Buckling instabilities of elastically connected Timoshenko beams on an elastic layer subjected to axial forces

Abstract

We study the buckling instability of a system of three simply supported elastic Timoshenko beams, joined together by Winkler elastic layers, and each subjected to the same compressive axial load. The model of the Timoshenko beam includes the effects of axial loading, shear deformation, and rotary inertia. Explicit analytical expressions are derived for the critical buckling load of single, double, and triplebeam systems. It can be observed from these expressions that the critical buckling load depends on the Winkler elastic layer stiffness modulus K , and that the instability of the system increases with an increase in the numbers of beams and elastic layers. These results are of considerable practical interest and have wide application in engineering practice. Vibration and buckling problems of beams and beam-columns on elastic layers occupy an important place in many fields of structural and layer engineering, occurring often in mechanical and civil engineering applications. Their solution demands modeling of the mechanical behavior of the beam, the mechanical behavior of the soil, and the form of the interaction between the beam and the soil. As far as the beam is concerned, most engineering analyses are based on classical Bernoulli‐Euler beam theory, in which straight lines or planes normal to the neutral beam axis remain straight and normal after deformation. This theory thus neglects the effect of transverse shear deformations, a condition that holds only in the case of slender beams. To confront this problem, the well-known Timoshenko beam model, in which the effect of transverse shear deflections is considered, can be used. Matsunaga [1996] studied the buckling instabilities of a simply supported thick elastic beam subjected to axial stresses.
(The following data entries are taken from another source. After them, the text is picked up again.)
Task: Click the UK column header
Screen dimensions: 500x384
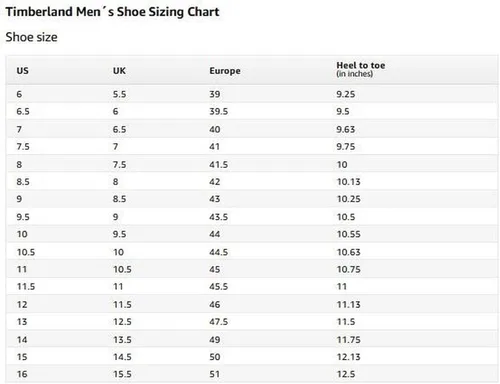Action: tap(119, 71)
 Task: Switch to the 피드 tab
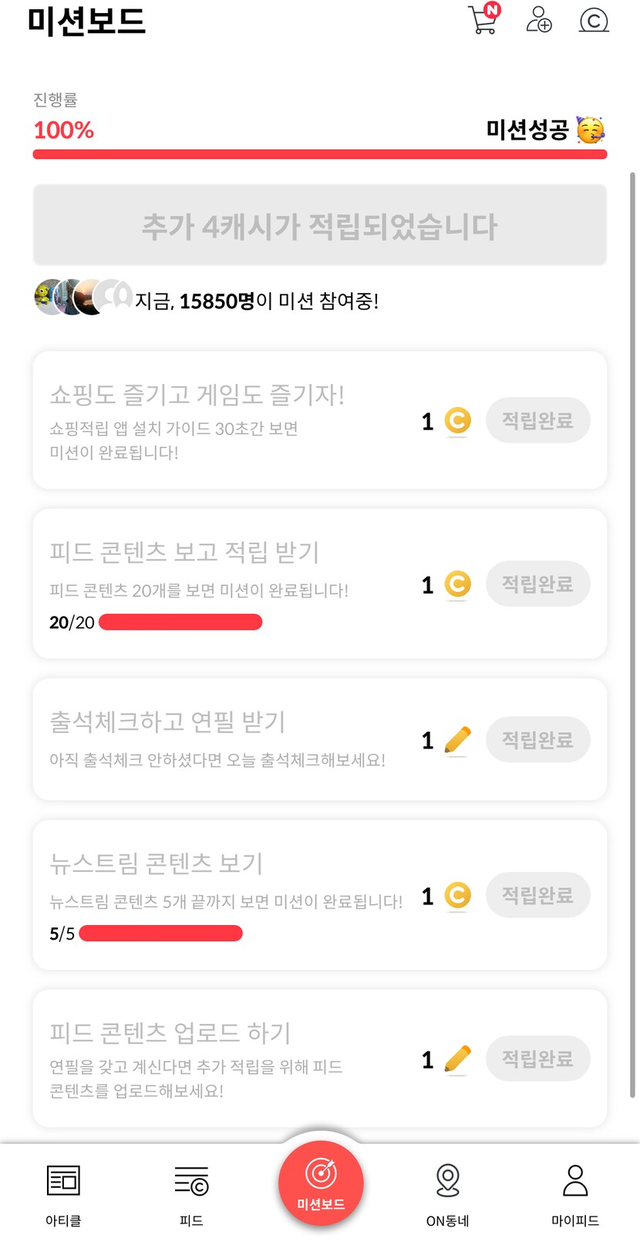coord(191,1192)
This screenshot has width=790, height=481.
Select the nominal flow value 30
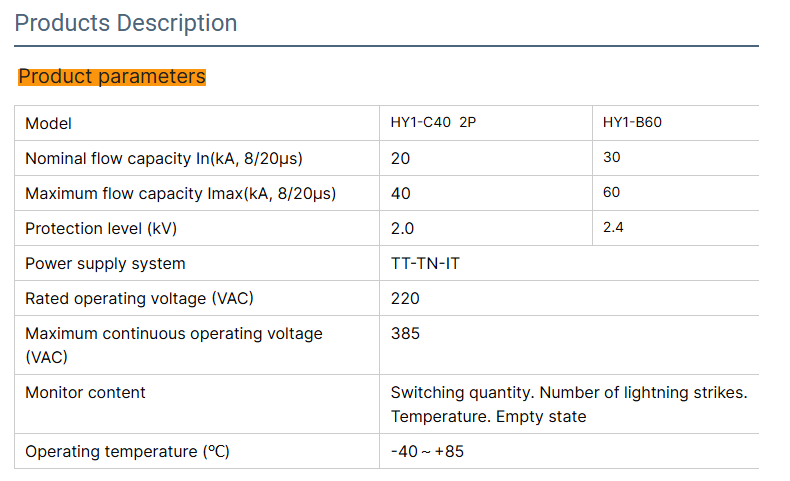(612, 158)
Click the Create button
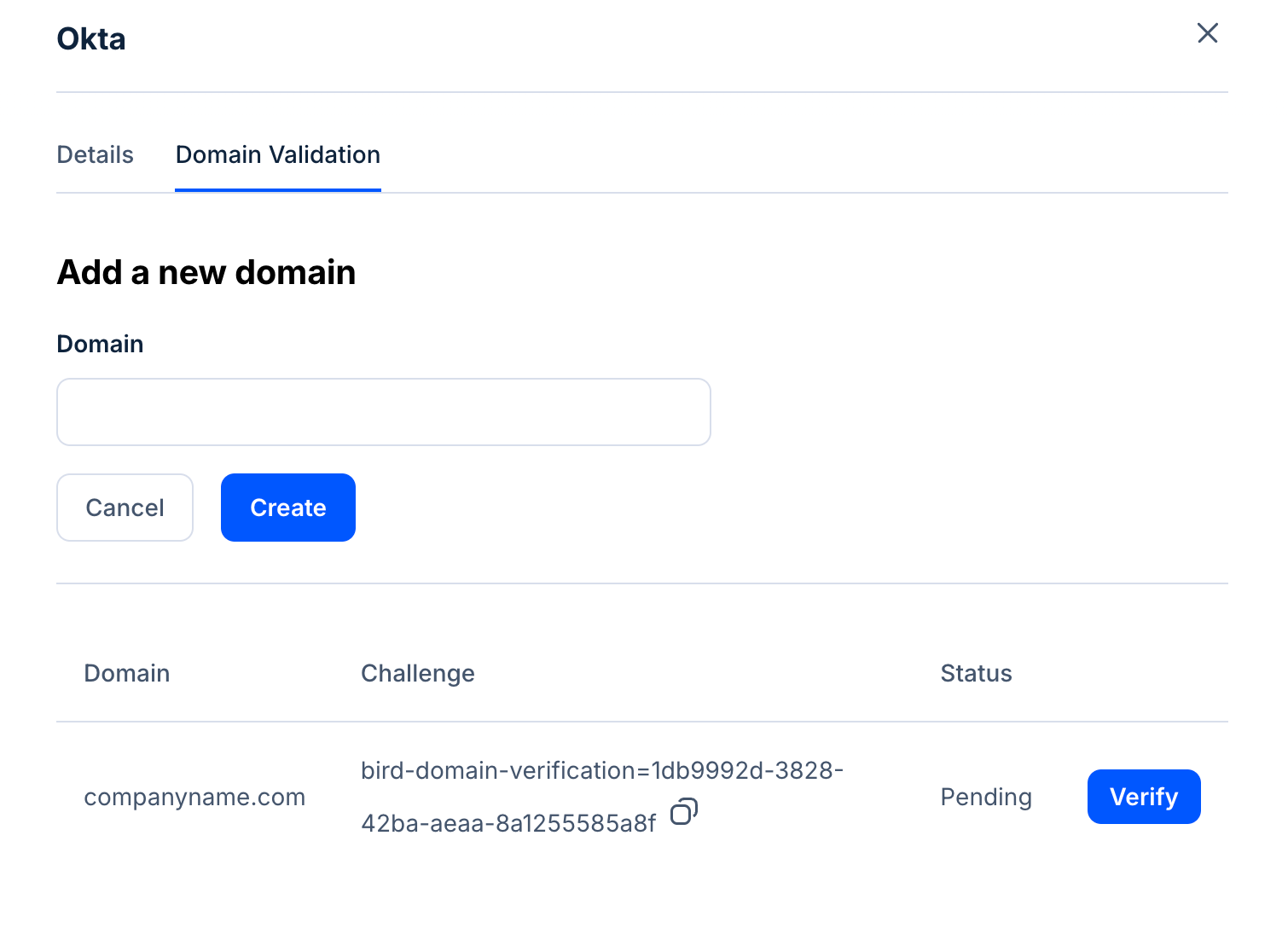The image size is (1288, 940). click(x=288, y=508)
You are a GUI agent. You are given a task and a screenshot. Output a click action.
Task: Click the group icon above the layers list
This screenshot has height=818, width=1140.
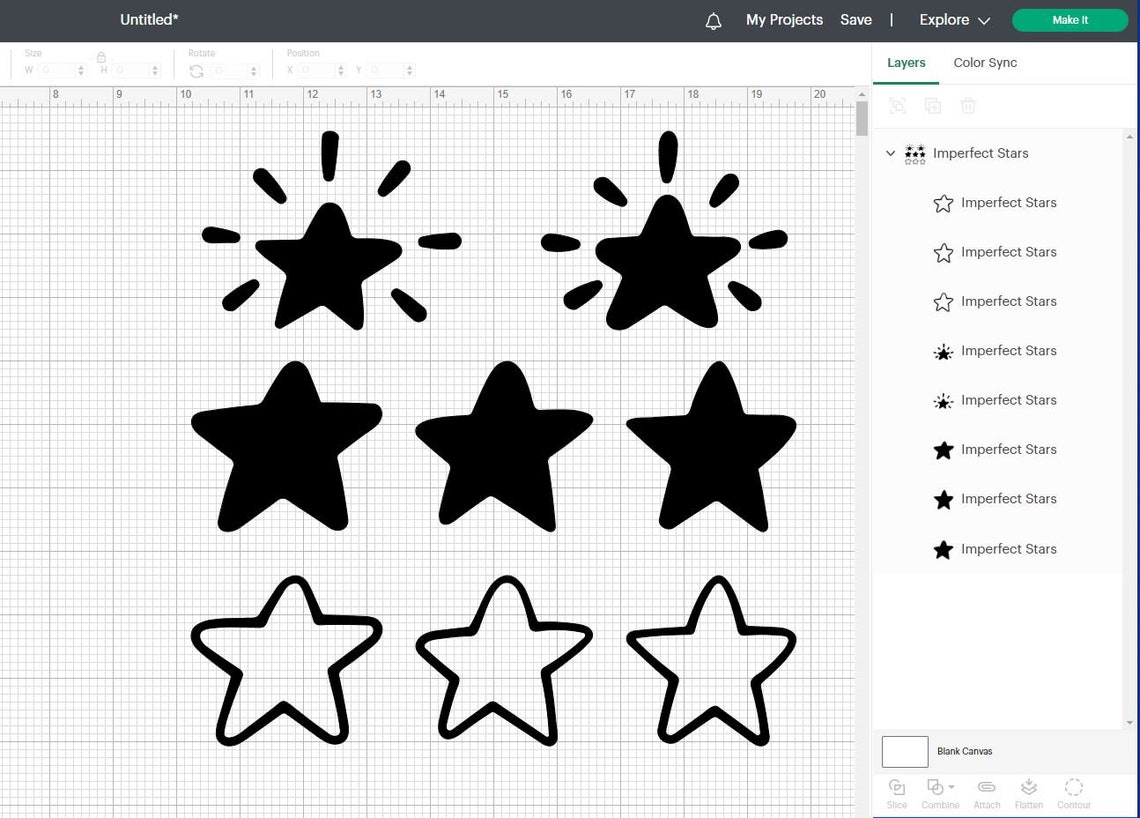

Taking into account the effects of shear deformations and thickness changes, the buckling loads and buckling displacement modes of thick beams were obtained. Based on the power series expansion of displacement components, a set of fundamental equations of a one-dimensional higherorder beam theory was derived through the principle of virtual displacement. Several sets of truncated approximate theories were applied to solve the eigenvalue problems for a thick beam. The convergence properties of the buckling loads of a simply supported thick beam were examined in detail and comparison of the results with previously published ones was made.